Join Be Well Be Here founder, Lara Wilson, as she welcomes celebrated author, Jennifer Haigh, Keynote Speaker of the Concord Festival of Authors, who will be introduced by Helen Elaine Lee.
Why Stories Still Matter
In a time of national crisis – political, medical, financial, environmental and moral – storytelling is more important than ever. Novelist Jennifer Haigh discusses what literature has to teach us, and why it is urgently necessary in these troubled times.
Jennifer Haigh is a novelist and short story writer. Her sixth book, the novel Heat and Light, won a 2017 Literature Award from the American Academy of Arts and Letters, and was named a Best Book of 2016 by The New York Times, The Washington Post, The Wall Street Journal and NPR. Her previous books – Faith, The Condition, Baker Towers, Mrs. Kimble, and the story collection News From Heaven -- have won the PEN/Hemingway Award, the Massachusetts Book Award and the PEN New England Award in fiction, and have been published in eighteen languages. Her short stories have been published widely, in The Atlantic, Ploughshares, The Best American Short Stories and many other places. She has been awarded fellowships by the National Endowment for the Arts, the James Michener Foundation and the John Simon Guggenheim Foundation. A graduate of the Iowa Writer’s Workshop, she currently teaches in the MFA program in Creative Writing at UMass Boston.
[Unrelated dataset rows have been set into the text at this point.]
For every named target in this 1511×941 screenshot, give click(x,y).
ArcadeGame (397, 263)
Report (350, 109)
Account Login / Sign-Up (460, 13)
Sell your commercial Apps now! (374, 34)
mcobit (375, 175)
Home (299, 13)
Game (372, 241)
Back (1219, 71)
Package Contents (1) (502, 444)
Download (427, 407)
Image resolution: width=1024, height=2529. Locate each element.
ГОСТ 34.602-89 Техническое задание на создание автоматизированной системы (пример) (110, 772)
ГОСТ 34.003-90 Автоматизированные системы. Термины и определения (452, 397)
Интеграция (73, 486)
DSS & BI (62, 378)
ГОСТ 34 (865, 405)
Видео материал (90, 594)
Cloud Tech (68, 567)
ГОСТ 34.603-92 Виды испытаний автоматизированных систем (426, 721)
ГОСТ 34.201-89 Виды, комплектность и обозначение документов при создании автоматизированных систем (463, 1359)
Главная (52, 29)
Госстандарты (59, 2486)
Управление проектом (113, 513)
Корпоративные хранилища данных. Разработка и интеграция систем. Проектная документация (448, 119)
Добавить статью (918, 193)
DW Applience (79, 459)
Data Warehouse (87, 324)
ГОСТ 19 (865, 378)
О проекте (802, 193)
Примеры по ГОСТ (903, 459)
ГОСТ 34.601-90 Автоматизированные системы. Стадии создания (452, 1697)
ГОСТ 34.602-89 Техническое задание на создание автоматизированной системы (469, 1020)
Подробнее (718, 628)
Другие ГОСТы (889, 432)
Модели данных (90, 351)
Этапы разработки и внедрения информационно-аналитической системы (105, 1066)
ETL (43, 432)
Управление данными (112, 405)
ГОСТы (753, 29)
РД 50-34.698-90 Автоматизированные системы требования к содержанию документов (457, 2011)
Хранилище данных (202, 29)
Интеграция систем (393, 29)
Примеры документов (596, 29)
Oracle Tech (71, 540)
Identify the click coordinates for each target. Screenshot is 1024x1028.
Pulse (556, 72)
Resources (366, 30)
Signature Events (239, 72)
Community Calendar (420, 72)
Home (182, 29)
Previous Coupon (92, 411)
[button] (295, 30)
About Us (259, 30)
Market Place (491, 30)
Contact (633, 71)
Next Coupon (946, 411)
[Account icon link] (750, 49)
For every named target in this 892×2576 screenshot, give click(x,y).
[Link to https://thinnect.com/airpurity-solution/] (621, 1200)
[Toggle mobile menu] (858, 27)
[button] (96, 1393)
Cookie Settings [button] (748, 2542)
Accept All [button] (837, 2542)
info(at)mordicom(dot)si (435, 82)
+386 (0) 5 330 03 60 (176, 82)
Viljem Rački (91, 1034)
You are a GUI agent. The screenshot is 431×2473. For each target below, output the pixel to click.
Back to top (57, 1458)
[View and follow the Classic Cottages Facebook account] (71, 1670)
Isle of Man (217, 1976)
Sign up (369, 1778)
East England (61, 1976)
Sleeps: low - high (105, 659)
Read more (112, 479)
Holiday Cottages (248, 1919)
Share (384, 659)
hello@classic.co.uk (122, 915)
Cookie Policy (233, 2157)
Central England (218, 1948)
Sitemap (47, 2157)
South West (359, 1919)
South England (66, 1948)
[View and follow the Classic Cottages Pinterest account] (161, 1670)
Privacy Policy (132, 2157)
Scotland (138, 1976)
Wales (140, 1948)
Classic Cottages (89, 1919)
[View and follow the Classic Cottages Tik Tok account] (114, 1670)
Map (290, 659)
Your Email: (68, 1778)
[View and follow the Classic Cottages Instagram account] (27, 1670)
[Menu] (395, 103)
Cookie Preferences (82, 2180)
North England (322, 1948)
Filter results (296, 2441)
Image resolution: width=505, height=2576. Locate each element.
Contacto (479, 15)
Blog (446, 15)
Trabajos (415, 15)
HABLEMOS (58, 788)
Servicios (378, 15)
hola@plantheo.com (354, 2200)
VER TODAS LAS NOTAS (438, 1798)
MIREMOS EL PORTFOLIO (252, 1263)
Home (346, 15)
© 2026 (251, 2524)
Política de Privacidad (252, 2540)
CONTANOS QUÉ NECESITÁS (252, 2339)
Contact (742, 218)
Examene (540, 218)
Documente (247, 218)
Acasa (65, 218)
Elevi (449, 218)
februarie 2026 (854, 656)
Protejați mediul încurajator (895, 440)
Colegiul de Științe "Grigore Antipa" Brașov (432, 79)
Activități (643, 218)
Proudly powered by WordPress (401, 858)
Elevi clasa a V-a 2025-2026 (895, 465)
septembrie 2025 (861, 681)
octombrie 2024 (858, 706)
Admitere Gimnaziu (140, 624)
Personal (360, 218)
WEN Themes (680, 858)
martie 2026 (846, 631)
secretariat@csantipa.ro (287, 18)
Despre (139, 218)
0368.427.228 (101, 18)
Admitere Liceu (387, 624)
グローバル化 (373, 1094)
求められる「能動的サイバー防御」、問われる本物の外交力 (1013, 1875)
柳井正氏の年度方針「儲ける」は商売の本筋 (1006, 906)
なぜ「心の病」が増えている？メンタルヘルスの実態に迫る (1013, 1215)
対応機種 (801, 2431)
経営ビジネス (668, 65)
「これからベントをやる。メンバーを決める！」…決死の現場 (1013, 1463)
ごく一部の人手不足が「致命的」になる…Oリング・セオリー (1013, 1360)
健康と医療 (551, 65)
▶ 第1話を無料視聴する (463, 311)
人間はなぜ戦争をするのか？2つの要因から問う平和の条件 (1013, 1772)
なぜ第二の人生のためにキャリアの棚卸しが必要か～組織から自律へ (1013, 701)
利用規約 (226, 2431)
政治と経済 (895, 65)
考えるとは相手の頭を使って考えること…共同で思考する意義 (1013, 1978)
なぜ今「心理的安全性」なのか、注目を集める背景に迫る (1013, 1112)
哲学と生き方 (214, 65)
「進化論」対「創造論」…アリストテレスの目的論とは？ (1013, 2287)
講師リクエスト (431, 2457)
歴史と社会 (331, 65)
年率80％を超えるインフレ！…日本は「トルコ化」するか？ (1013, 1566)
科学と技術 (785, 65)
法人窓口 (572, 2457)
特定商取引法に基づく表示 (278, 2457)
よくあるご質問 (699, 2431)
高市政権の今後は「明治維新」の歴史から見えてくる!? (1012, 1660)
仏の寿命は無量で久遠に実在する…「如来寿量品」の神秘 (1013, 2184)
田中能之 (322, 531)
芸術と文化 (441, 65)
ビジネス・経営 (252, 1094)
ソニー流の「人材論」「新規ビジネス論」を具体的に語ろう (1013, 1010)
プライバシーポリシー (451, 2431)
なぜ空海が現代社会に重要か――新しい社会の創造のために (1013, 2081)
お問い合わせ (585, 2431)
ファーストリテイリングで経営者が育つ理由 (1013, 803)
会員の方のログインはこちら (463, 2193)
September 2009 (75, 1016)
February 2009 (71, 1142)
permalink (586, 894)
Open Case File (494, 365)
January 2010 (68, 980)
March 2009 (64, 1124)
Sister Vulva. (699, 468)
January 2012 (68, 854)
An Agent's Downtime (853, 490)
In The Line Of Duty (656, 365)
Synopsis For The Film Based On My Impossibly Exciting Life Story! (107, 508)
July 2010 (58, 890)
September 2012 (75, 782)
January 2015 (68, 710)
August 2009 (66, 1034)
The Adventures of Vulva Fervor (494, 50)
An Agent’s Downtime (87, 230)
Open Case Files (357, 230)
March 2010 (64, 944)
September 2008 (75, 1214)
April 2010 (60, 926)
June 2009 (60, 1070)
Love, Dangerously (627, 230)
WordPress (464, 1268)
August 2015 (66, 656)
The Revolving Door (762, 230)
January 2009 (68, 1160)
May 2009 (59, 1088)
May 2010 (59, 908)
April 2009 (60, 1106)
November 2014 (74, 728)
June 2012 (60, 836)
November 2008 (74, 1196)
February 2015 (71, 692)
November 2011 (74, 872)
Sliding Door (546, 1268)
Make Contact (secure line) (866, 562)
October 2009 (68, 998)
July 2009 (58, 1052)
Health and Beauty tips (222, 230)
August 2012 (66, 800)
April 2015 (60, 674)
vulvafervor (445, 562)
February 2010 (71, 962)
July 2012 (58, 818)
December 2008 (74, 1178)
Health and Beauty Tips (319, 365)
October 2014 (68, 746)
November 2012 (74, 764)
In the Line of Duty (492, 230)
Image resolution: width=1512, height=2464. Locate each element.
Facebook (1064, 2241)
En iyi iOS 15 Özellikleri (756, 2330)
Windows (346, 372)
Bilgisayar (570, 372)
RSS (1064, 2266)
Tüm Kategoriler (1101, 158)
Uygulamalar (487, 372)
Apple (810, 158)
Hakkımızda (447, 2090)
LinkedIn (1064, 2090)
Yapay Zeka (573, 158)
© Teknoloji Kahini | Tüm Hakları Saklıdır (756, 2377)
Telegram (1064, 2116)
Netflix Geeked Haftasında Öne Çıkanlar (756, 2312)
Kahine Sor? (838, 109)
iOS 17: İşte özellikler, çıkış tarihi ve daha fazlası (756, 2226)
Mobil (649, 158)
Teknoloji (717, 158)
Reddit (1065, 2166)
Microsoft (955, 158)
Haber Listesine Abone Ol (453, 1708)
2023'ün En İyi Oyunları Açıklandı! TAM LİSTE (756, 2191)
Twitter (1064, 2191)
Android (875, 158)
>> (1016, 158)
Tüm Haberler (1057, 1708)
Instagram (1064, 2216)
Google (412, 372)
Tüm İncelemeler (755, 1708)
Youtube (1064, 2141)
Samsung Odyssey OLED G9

Helen Elaine Lee is a graduate of Harvard College and Harvard Law School whose first novel, The Serpent's Gift, was published by Atheneum and her second novel, Water Marked, was published by Scribner. Her short stories have appeared in Ploughshares, Prairie Schooner, Callaloo, Hanging Loose, and Solstice Literary Magazine. She has written about leading creative writing workshops in prison in a New York Times essay, “Visible Men”. Her novel, “Pomegranate,” will be published by Simon & Schuster’s Atria Books, in 2022. Helen is Professor of Comparative Media Studies/Writing at MIT and Director of MIT’s Program in Women’s & Gender Studies.